▸ Goal of the exercise
Your answer must be the data repeated exactly, with no pictures in it.

[Dataset records]

============

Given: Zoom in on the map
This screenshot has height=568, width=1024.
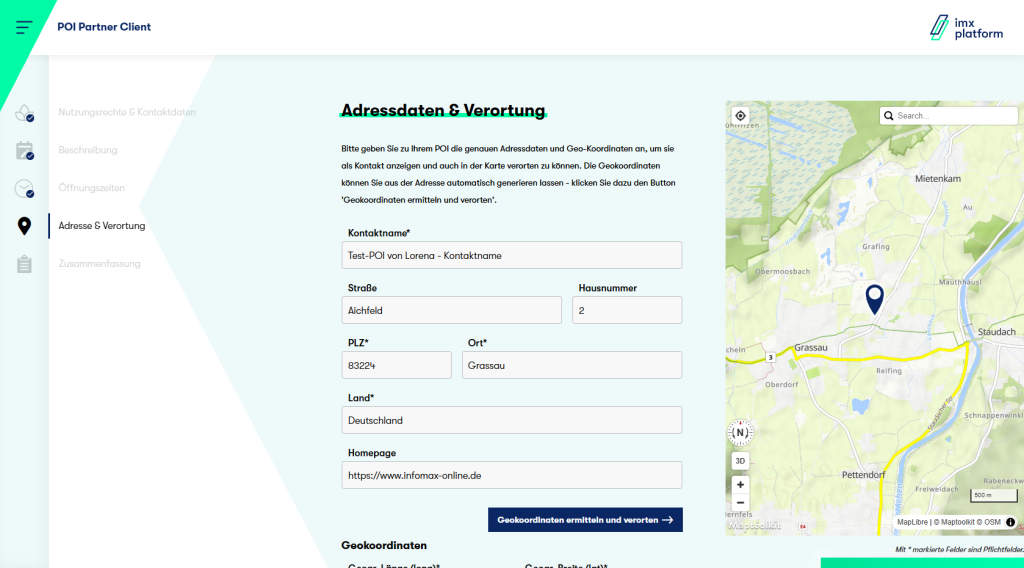Looking at the screenshot, I should click(740, 484).
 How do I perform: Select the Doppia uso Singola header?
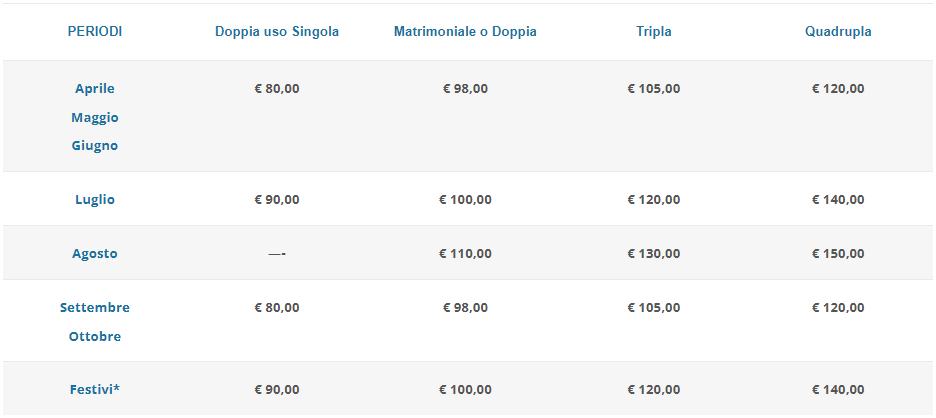tap(277, 32)
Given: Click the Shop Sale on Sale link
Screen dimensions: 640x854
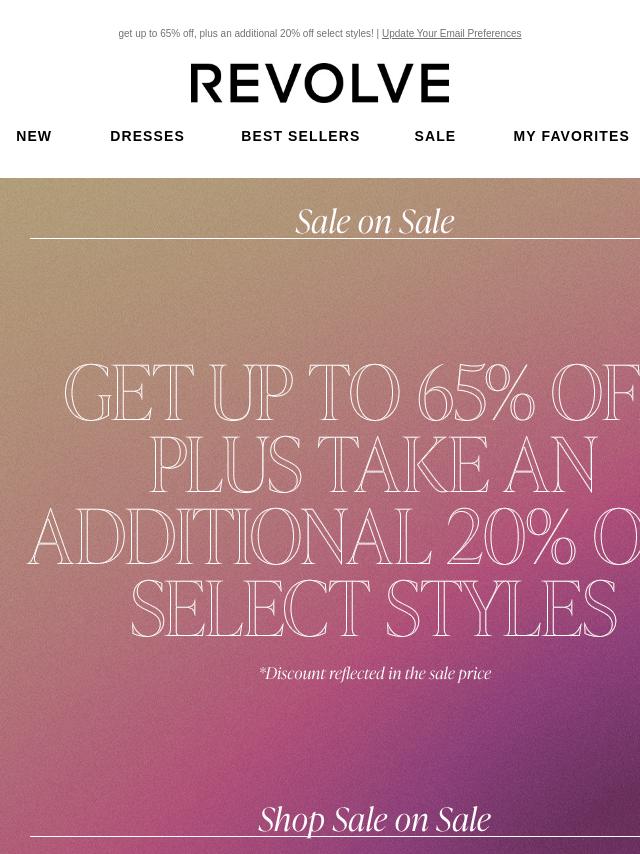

============

▸ Answer space
Given: Zoom in on the map
This screenshot has height=568, width=1024.
Looking at the screenshot, I should click(740, 484).
 How do I perform: Select the Doppia uso Singola header?
tap(277, 32)
Given: Click the Shop Sale on Sale link
Screen dimensions: 640x854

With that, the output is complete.